- **Instructions to follow**:
The lines to print are the one containing "Open the Direct" and every line after it through the end of the entries below. Print them exactly and nothing else.

Dataset excerpts START

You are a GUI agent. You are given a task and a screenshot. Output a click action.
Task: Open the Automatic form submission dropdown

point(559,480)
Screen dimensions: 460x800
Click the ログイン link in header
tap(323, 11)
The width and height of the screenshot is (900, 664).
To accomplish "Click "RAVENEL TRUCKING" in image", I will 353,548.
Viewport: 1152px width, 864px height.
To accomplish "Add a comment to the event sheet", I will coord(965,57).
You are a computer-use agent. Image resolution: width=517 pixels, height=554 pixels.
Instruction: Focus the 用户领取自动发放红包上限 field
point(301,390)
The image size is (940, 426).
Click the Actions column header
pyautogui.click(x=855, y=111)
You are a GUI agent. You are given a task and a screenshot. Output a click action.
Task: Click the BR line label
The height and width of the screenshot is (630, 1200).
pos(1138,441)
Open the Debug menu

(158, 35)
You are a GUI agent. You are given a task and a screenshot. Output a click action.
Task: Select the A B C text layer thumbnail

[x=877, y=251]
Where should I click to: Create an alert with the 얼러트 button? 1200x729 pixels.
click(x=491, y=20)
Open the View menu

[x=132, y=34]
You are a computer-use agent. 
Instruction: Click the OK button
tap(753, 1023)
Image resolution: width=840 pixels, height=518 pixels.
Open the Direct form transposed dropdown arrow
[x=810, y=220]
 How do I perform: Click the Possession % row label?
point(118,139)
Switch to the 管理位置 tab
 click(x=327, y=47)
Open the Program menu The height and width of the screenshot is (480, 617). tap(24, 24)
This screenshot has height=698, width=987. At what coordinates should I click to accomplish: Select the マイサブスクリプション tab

Dataset excerpts END

- **Exercise solution**:
Open the Direct form transposed dropdown arrow
[x=810, y=220]
 How do I perform: Click the Possession % row label?
point(118,139)
Switch to the 管理位置 tab
 click(x=327, y=47)
Open the Program menu The height and width of the screenshot is (480, 617). tap(24, 24)
This screenshot has height=698, width=987. At what coordinates should I click to accomplish: Select the マイサブスクリプション tab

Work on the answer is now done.